I suffered through Florida's 75-70 loss to Tennessee — the clubhouse leader for deceiving final score of a Gators game in 2012 — with Nicole, who is about the best companion possible for a frustrating, dismal effort. We yelled during the game and, on the way out, discussed what we learned today. After the jump, what we came up with.

  • Offensive rebounds are awesome, and second-chance points equally so. Florida doesn't get either with any regularity, but fouls on Erik Murphy and Will Yeguete's concussion — the scariest one I've seen in the O'Dome as a Florida basketball fan — didn't help today. Tennessee had eight, but it felt like eighteen, and the Vols turned them into a ton of second-chance points.
  • Will Yeguete is way more important than you think. Yeguete is the heart of this team, a glue guy that does everything except score well and doesn't need to be fed, watered, or otherwise maintained. He's a presence when he's healthy and flying around, and there was a massive abscess on the floor for Florida today when he wasn't. Get well soon, Will. We need you.
  • Mike Rosario is more important than you think, too. I thought Rosario was likely to be a glorified shooter, or a Kenny Boynton clone with less defense. He's not, especially since Billy Donovan lit a fire under him to get him to play defense, and he was missed on Saturday as Boynton and Walker struggled to get their shots. At the very least, he's added depth for the guard positions, which Bradley Beal can't really provide, tasked as he is with guarding small forwards; at his best, Rosario can be a spark on offense and defense. Florida could have used that today.

● **Written task 1**:
Repeat the entries verbatim, starting at the line that contains "I will coord(294,378)." and running through the final line of the entries.
● **Written task 2**:
Continue the Florida-Tennessee recap from the point where it stops.
The Florida-Tennessee recap has no connection to the entries.

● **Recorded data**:

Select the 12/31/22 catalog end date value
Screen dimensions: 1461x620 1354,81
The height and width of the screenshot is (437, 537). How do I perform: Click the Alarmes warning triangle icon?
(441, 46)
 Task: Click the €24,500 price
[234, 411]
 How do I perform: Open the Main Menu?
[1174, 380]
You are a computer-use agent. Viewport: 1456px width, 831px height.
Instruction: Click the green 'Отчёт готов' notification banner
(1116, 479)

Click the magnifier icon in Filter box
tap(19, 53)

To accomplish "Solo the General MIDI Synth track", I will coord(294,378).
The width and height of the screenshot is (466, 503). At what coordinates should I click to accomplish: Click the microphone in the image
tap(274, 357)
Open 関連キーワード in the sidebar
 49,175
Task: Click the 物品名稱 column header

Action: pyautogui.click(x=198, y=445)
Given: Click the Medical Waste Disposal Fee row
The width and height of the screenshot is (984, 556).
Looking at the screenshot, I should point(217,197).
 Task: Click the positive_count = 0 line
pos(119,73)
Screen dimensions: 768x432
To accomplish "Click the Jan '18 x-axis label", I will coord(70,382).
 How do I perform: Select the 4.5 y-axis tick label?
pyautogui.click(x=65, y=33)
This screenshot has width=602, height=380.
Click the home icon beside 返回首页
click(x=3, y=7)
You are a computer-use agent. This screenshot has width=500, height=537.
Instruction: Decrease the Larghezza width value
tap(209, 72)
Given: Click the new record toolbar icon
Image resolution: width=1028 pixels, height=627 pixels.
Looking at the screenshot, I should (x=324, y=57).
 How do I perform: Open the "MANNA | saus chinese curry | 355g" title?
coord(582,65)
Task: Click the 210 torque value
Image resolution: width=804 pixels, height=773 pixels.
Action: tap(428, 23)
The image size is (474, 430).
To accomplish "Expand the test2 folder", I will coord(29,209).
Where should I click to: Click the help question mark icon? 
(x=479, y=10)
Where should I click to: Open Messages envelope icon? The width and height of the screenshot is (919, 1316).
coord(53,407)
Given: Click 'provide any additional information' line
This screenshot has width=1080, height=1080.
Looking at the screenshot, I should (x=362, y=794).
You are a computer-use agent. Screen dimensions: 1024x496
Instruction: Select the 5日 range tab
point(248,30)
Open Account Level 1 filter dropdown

● **Final result 1**:
To accomplish "Solo the General MIDI Synth track", I will coord(294,378).
The width and height of the screenshot is (466, 503). At what coordinates should I click to accomplish: Click the microphone in the image
tap(274, 357)
Open 関連キーワード in the sidebar
 49,175
Task: Click the 物品名稱 column header

Action: pyautogui.click(x=198, y=445)
Given: Click the Medical Waste Disposal Fee row
The width and height of the screenshot is (984, 556).
Looking at the screenshot, I should point(217,197).
 Task: Click the positive_count = 0 line
pos(119,73)
Screen dimensions: 768x432
To accomplish "Click the Jan '18 x-axis label", I will coord(70,382).
 How do I perform: Select the 4.5 y-axis tick label?
pyautogui.click(x=65, y=33)
This screenshot has width=602, height=380.
Click the home icon beside 返回首页
click(x=3, y=7)
You are a computer-use agent. This screenshot has width=500, height=537.
Instruction: Decrease the Larghezza width value
tap(209, 72)
Given: Click the new record toolbar icon
Image resolution: width=1028 pixels, height=627 pixels.
Looking at the screenshot, I should (x=324, y=57).
 How do I perform: Open the "MANNA | saus chinese curry | 355g" title?
coord(582,65)
Task: Click the 210 torque value
Image resolution: width=804 pixels, height=773 pixels.
Action: tap(428, 23)
The image size is (474, 430).
To accomplish "Expand the test2 folder", I will coord(29,209).
Where should I click to: Click the help question mark icon? 
(x=479, y=10)
Where should I click to: Open Messages envelope icon? The width and height of the screenshot is (919, 1316).
coord(53,407)
Given: Click 'provide any additional information' line
This screenshot has width=1080, height=1080.
Looking at the screenshot, I should (x=362, y=794).
You are a computer-use agent. Screen dimensions: 1024x496
Instruction: Select the 5日 range tab
point(248,30)
Open Account Level 1 filter dropdown

● **Final result 2**:
  • Patric Young isn't healthy, and he might not be for the rest of the season. Young's ankle continues to bug him, and he's probably not getting a whole lot healthier this season, thanks to how much the Gators need him down low. He played 36 minutes on Saturday, and shot just four field goals; he struggles to establish consistent post position when he's tired, and doesn't always get entry passes from guards that don't seem interested in establishing him when he does. That leaves me wondering how effective he'll be for the rest of the year. (He also plays better on defense with Yeguete than Murphy, but that's another point.)
  • This is what Billyball does. Florida's just going to have games like this from time to time, and while the first half was about as bad a half as I've seen Florida play under Donovan, that's somewhat understandable with Rosario and Yeguete out. Florida's also going to shoot lights out from time to time and make other teams look bad.

I don't know where Florida will go from here. I'm with Donovan on needing his team to get more "hardened," and beginning to buy into the idea that this squad would be achieving something by getting to the Sweet Sixteen. But I see a lot of the things that I see every year from Donovan's perpetually undersized and somewhat streaky program, and I know that can turn into clutch play late in the season or a team that ends up being ultimately disappointing.

These Gators could still go either way.